The St. James Apartments are a historic apartment house at 573 State Street & 5 Oak Street in Springfield, Massachusetts.  Built in 1904, it is a good local example of Classical Revival architecture.  It was listed on the National Register of Historic Places in 2020.

Description and history
The St. James Apartments are located just southeast of the extended former Springfield Armory grounds, at the southeast corner of State Street and Oak Street.  It is a four-story masonry structure, organized in a U shape with its main facade facing State Street and wings extending south.  Both street-facing facades feature projecting rounded bays, with one at the street corner.  Ground-floor windows are set in round-arch openings, while the second and third-floor windows have keystones of cast stone.  Bands of cast stone and multicolored and projecting brick courses add interest to the facades, and a cornice separates the first and second floors.  The interior houses eighteen units of varying size, retaining only a modest number of period features.

What to work on —
- 1) Answer from the passage on the St. James Apartments:
(a) In what year was the building constructed?
(b) How many stories does the structure have?
(c) How many units does the interior contain?
- 2) Write a continuation of the passage on the St. James Apartments.

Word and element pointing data

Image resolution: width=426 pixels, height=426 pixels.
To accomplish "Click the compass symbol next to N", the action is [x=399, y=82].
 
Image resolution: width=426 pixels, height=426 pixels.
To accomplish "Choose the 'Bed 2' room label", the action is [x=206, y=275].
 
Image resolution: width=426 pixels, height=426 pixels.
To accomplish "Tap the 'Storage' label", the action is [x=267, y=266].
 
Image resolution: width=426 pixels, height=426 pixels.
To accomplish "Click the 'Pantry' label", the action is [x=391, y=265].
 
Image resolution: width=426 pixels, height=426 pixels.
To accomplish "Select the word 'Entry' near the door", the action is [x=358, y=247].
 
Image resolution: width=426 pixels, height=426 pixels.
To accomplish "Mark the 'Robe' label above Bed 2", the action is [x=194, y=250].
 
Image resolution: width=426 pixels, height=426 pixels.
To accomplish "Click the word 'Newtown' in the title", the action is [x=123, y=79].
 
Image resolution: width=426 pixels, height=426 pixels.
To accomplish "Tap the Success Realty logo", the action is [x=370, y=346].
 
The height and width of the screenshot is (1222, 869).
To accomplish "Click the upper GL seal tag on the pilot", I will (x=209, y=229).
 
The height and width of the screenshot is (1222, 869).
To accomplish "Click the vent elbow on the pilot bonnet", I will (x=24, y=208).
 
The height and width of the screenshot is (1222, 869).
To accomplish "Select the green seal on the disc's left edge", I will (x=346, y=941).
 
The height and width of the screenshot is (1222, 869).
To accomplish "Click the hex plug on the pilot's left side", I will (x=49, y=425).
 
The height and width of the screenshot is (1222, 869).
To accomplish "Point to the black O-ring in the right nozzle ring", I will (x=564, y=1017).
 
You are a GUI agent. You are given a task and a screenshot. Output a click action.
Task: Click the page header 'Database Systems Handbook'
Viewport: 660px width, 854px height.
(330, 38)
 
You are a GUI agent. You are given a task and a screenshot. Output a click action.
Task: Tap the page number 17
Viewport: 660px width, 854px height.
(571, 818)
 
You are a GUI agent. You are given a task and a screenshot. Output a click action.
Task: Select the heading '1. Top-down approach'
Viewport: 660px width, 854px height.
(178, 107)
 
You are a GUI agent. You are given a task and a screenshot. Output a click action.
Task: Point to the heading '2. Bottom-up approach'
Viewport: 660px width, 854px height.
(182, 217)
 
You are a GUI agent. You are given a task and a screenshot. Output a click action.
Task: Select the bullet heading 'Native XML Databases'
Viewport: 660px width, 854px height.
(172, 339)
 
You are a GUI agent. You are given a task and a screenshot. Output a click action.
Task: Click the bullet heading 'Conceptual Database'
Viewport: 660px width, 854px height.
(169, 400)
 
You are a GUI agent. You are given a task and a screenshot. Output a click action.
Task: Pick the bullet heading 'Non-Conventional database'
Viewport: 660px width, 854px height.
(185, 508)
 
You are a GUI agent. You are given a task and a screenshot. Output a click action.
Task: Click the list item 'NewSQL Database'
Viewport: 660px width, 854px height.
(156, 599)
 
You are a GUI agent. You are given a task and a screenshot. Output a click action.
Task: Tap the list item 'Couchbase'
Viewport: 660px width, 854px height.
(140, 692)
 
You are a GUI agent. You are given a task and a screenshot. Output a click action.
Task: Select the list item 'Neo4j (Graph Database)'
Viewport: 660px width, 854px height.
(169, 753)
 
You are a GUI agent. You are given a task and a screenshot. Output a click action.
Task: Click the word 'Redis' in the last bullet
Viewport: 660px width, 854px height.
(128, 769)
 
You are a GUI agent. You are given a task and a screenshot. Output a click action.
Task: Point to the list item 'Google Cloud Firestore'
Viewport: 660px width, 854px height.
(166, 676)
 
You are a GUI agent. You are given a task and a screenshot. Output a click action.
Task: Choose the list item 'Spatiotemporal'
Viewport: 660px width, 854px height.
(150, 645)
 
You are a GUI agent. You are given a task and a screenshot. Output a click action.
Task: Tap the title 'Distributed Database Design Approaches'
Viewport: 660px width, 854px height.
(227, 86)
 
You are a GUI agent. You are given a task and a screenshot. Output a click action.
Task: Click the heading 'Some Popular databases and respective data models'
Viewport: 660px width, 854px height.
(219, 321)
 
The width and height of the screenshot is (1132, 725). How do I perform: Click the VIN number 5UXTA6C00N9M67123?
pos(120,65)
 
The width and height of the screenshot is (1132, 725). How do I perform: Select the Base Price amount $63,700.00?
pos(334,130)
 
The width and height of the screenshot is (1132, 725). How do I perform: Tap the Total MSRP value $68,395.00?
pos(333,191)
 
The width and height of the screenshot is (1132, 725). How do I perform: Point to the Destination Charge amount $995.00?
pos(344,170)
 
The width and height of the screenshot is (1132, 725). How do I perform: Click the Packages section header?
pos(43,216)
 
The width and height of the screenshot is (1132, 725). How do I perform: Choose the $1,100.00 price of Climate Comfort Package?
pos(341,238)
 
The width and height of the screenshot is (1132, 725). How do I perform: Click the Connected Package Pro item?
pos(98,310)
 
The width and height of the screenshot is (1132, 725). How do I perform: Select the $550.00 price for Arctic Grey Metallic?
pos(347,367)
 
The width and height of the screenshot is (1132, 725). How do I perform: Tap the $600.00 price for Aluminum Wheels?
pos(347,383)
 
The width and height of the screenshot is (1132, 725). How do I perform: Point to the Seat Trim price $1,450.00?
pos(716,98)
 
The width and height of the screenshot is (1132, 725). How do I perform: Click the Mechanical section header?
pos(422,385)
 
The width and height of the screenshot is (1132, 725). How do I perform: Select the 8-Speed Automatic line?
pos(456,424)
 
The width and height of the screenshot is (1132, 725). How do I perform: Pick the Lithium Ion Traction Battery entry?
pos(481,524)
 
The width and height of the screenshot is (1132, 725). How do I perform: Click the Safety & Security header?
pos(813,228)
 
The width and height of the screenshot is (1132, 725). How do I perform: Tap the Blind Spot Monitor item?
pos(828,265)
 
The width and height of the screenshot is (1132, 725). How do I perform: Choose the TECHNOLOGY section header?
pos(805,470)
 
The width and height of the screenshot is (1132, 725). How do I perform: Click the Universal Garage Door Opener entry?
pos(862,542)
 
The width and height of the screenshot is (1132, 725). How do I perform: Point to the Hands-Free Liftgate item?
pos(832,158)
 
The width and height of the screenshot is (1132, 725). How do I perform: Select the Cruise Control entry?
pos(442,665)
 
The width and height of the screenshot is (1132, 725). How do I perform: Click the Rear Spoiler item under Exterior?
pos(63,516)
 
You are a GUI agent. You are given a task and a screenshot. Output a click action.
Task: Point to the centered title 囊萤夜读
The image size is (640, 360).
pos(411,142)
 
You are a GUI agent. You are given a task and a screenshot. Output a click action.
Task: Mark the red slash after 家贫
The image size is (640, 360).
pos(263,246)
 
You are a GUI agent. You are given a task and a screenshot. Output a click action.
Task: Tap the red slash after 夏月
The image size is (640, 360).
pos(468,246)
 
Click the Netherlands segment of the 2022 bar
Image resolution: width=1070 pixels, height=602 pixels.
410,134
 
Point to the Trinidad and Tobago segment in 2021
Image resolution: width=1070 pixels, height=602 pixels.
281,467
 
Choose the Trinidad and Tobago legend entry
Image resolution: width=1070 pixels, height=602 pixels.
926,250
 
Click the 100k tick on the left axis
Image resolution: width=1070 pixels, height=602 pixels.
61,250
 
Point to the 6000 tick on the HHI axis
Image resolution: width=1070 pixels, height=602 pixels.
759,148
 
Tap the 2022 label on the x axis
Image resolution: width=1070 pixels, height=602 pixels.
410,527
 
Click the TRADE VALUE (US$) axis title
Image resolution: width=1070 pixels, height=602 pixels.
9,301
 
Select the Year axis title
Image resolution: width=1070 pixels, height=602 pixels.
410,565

Outputs —
- 1)
(a) 1904
(b) Four
(c) Eighteen

- 2)
The block was built in 1904 by Joseph Laliberte to a design by William B. Reid.  Both Reid and Laliberte were Canadian immigrants resident in Holyoke, and the building appears to have been a speculative venture. Its construction is representative of the growth of the area's immigrant Canadian population in the city in the early 20th century.  Its early residents were a mix of tradespeople and skilled craftsmen, including immigrants from Canada and Ireland.  The building's interior underwent a major renovation in 1983.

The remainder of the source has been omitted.